— Begin Document —
But in each case, current and former department employees said, the State Department's voice was muted or regarded with a measure of suspicion. Several credited the addition of similar recommendations from the Pentagon for changing Trump's mind.
The nation's oldest Cabinet department has a hollowed-out feel these days. Six months into Trump's presidency, most of the top jobs remain unfilled, and lower-level hiring is largely on hold.
"There's a lot of stuff where it's not clear there's anybody at the helm," said Ronald Neumann, a former ambassador who is president of the American Academy of Diplomacy. "There's a sense of incoherence in the way they fire people without replacements, shuttle people into the job and then have to shuttle somebody else into that job."
Tillerson wants to restructure the department to reduce its size and get rid of overlapping areas of responsibility. Congressional critics, including numerous Republicans, told Tillerson last month that streamlining may be a good idea but that empty desks and large budget cuts are not.
Sen. Lindsey Graham, R-S.C., opened a hearing on the State Department budget by praising Tillerson's straight-talking style, while warning him that he has a lot to learn. Graham took Tillerson on a rhetorical tour of trouble spots, including Syria, North Korea, Ukraine and the Persian Gulf, among others.
The U.S. secretary of state has to confront all of them, the veteran senator told Tillerson.
"You're the man," Graham said. "You're going to do all that and cut the budget by 29%?"
Tillerson has made clear that he thinks the department's structure and functions need reforming for the 21st century. He has told diplomats that he has seen the benefits of periodic management overhauls. But his timeline for change - extending to late 2018, or halfway through the presidential term - is languorous by the standards of Washington political cycles.
A senior adviser, R.C. Hammond, said Tillerson, a mechanical engineer by training, has approached the job methodically. First he huddled with Trump and the national security team, a job set back by the sudden resignation of national security adviser Michael Flynn.
Then he proceeded in charted phases. First he laid the groundwork for the most pressing problem, trying to coax China into turning its back on North Korea over its nuclear program.
"In the first six months, we set up an entire new direction with our policy toward North Korea," he said. "It's not because the administration changed. It's because of world events."
Now, Tillerson is trying to improve relations with Moscow despite growing questions over its attempts to disrupt the U.S. election, and he is wading into the crises in Syria and the Persian Gulf.
Hammond dismissed the narrative that Tillerson is isolated from the staff. He said he has met frequently with desk officers and advisers on hot spots that he is training his attention on. And he is known for insisting that his schedule block out dedicated hours for reading briefing papers.
"People mistake the value of face time versus reading time," Hammond said. "This is a guy who gets excited reading instructions from Ikea. He's a mechanical engineer who reads and analyzes. He spends a lot of time with the guys who work on China and the Middle East. The information he needs to do the job is dictated by what the president is looking for."
— End Document —
What you should do: Name every person identified by name in the State Department article above.
— Begin Material shown —
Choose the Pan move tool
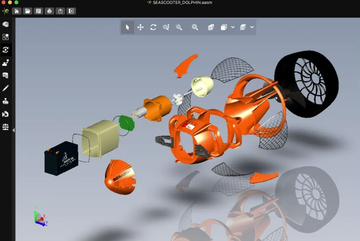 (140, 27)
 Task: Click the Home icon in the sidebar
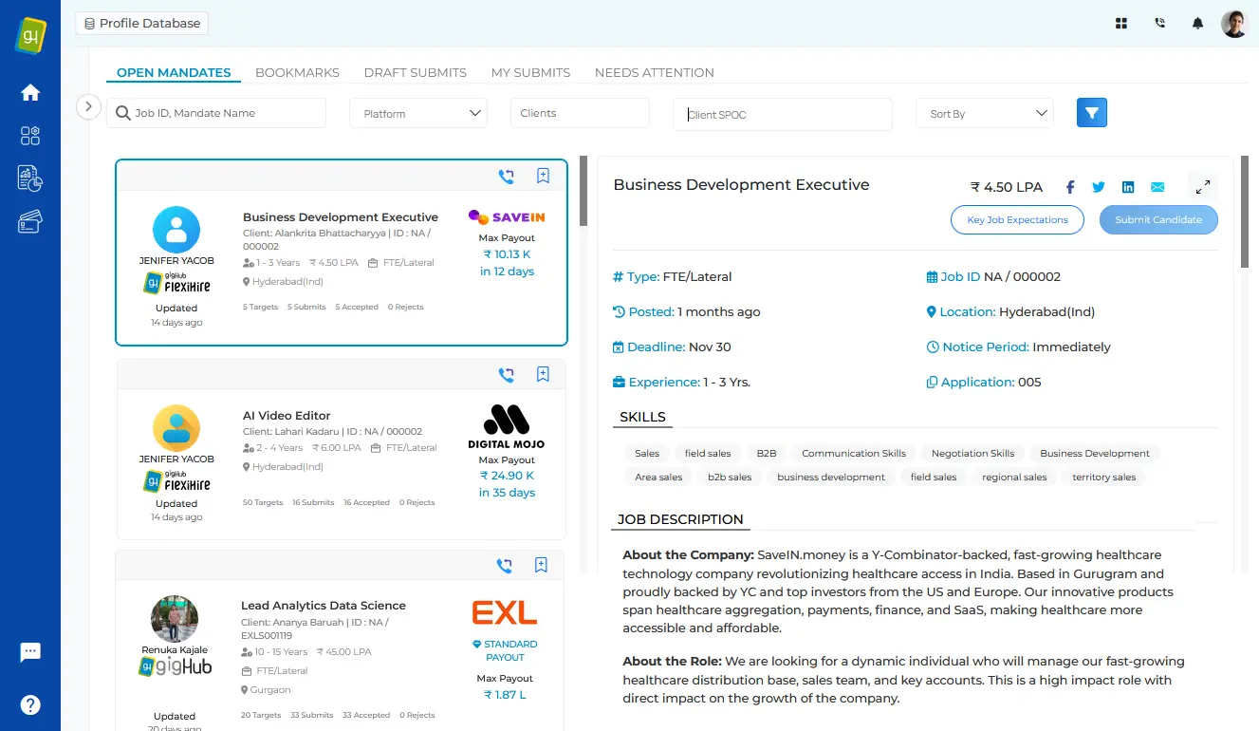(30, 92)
— End Material shown —
— Begin Material shown —
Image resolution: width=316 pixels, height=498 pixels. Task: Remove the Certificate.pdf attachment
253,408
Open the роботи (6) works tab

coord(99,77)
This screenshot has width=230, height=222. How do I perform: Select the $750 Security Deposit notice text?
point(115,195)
— End Material shown —
Reply:
- Trump
- Ronald Neumann
- Tillerson
- Lindsey Graham
- R.C. Hammond
- Michael Flynn